It was 1965 and the six Tonganese teenagers were bored and feeling a little restless. In search of adventure the boys stole a nearby engineless whaling boat and, without charts or compass, set sail for Fiji, some 500 miles away.
It was early the first night at sea when they realized they’d made a terrible mistake, as a violent storm ravaged the boat—ripping away the sail and tearing the rudder from the boat. For more than a week the storm-wrecked boat drifted aimlessly on the tropical wind and current. With no food or water, the boys became convinced they would perish.
It was the eighth day at sea when they spotted a tiny, uninhabited volcanic island (‘Ata). Using planks from their foundering boat, the boys and swam toward the island for the next 36 hours—with everyone eventually struggling ashore.

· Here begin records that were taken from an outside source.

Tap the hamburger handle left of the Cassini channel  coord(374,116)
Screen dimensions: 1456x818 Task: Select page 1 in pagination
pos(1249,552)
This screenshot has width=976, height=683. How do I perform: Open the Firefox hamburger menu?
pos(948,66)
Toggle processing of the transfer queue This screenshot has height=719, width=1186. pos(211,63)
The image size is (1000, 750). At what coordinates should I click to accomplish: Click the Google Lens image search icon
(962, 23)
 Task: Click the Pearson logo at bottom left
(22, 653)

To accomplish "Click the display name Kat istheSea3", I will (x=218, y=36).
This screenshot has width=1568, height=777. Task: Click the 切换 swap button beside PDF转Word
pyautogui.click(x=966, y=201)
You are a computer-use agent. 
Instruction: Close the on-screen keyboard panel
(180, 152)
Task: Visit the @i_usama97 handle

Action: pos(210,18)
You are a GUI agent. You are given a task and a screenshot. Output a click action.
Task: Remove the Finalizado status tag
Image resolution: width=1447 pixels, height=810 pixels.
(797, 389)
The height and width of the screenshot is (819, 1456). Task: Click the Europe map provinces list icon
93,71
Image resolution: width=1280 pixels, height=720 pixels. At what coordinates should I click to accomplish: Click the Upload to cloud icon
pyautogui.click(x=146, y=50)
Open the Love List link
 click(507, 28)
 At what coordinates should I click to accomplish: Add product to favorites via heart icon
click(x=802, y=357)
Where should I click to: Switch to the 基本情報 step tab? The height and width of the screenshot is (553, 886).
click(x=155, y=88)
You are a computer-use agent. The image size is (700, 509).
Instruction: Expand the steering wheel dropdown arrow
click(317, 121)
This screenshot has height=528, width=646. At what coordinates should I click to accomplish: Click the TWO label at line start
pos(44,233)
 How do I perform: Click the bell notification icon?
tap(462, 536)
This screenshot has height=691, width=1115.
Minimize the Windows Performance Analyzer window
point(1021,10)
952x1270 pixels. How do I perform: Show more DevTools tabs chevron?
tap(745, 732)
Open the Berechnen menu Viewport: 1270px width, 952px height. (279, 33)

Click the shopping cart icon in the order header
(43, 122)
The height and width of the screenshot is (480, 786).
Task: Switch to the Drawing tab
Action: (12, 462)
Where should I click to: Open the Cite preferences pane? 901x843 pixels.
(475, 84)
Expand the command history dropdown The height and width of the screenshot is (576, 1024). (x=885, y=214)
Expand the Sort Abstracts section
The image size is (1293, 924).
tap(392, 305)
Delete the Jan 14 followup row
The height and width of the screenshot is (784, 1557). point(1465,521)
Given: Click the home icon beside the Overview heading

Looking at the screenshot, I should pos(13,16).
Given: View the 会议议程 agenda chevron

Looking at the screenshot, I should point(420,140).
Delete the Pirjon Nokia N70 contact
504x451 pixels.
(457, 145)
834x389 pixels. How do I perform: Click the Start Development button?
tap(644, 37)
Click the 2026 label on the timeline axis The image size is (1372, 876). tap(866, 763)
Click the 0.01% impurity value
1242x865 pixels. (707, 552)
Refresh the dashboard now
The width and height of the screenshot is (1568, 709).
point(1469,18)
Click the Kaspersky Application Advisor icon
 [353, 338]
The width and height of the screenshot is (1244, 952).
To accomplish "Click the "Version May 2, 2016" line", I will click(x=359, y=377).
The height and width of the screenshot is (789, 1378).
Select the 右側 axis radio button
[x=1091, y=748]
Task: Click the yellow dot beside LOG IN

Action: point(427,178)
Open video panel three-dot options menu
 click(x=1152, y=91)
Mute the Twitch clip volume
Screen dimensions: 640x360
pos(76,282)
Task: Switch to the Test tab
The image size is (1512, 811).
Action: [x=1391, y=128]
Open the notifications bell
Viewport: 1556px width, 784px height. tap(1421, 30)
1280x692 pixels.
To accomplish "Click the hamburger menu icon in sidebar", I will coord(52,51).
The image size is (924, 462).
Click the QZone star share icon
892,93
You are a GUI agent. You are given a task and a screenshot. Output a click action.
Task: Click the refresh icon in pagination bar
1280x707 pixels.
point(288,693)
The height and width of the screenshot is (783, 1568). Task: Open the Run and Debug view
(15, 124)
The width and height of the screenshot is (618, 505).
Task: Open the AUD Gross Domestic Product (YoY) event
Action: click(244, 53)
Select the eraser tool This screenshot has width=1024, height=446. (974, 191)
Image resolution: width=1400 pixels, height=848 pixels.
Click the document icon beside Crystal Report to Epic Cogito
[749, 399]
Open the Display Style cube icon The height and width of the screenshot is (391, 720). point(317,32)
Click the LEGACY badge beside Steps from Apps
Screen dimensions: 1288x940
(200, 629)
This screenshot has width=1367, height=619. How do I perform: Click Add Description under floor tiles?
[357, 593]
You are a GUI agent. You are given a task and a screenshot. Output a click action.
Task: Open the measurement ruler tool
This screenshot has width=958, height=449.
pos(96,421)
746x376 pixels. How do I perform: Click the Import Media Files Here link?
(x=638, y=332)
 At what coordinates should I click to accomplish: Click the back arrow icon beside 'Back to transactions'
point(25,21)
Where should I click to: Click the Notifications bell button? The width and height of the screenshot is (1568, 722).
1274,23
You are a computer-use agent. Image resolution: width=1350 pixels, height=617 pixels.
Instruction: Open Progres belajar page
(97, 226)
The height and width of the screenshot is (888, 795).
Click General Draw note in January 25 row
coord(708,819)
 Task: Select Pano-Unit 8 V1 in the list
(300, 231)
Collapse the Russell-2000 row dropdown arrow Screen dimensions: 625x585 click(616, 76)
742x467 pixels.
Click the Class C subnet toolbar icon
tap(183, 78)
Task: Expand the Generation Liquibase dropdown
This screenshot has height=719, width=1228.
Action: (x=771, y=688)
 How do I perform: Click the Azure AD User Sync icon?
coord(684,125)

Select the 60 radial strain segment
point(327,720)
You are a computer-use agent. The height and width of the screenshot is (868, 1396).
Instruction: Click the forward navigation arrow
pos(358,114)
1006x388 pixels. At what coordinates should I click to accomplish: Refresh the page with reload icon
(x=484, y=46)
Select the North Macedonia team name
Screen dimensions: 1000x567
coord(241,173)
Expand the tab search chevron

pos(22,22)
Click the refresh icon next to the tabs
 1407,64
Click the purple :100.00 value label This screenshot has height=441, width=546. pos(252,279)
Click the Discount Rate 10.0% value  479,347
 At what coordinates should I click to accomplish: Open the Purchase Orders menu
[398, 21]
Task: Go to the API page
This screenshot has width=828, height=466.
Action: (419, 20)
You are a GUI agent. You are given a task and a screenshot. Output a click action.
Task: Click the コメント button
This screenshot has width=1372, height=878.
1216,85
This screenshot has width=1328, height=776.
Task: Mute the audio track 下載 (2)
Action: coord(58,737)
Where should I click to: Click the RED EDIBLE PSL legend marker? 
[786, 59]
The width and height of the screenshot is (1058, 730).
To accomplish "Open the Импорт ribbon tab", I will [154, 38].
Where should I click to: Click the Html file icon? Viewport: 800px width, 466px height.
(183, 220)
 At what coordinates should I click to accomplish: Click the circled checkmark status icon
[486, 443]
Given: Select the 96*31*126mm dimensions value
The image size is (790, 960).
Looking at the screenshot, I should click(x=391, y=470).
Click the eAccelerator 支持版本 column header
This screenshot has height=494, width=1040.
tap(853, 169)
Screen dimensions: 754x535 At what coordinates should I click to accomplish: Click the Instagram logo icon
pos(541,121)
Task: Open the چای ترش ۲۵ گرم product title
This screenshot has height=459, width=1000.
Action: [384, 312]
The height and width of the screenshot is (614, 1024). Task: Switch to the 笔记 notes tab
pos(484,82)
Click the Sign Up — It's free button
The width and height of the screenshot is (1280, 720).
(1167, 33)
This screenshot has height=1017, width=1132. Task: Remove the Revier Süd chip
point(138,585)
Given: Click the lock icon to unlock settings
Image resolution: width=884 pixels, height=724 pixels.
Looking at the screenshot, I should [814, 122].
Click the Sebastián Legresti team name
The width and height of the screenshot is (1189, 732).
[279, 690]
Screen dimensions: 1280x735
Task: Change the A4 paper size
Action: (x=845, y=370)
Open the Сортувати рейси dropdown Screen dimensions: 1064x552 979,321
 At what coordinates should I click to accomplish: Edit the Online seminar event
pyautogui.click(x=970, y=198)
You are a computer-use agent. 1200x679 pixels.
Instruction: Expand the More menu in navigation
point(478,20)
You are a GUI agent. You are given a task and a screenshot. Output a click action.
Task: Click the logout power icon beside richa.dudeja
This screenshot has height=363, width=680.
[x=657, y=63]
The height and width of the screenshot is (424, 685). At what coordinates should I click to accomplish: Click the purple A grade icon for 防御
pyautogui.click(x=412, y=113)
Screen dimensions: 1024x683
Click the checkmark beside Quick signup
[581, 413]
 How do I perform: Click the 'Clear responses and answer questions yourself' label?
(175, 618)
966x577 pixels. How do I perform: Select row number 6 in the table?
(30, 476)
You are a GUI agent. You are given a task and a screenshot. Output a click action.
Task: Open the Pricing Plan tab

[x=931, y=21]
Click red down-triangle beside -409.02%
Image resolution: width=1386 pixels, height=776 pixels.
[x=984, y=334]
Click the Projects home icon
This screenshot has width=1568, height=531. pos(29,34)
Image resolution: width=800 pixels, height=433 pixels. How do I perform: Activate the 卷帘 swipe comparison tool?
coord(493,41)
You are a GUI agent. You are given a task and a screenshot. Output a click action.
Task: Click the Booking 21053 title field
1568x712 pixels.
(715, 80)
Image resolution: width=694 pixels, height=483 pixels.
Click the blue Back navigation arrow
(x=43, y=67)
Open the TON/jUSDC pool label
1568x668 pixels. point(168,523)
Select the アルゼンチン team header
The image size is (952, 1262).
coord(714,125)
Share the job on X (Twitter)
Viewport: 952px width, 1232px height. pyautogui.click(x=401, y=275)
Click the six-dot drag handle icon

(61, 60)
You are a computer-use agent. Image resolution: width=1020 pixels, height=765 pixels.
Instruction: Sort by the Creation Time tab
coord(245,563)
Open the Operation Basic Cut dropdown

Using a salvaged oar and some wire they were able to catch fish which they ate raw, and they raided the nests of seabirds for eggs and blood to drink. When they’d regained some strength, the boys trekked to the top of the island where they discovered a clay pot, a machete and some feral chickens—all left behind from a small Tongan community that had resided there a century earlier.
Everything changed, the boys said, when they were able to make fire (from two sticks) and warm meals. Rotating in the role of firekeeper, the teenagers kept the fire burning continously for more than a year.
“I tell the guys, everybody have a duty for the fire,” said castaway, Sione Fataua. “You have to take care of the fire and you have to say prayer for that night, and get up in the morning, it's still going.”
The boys managed to build a hut from palm fronds and to establish garden with bananas and beans. They even built their own badminton court and a makeshift gym.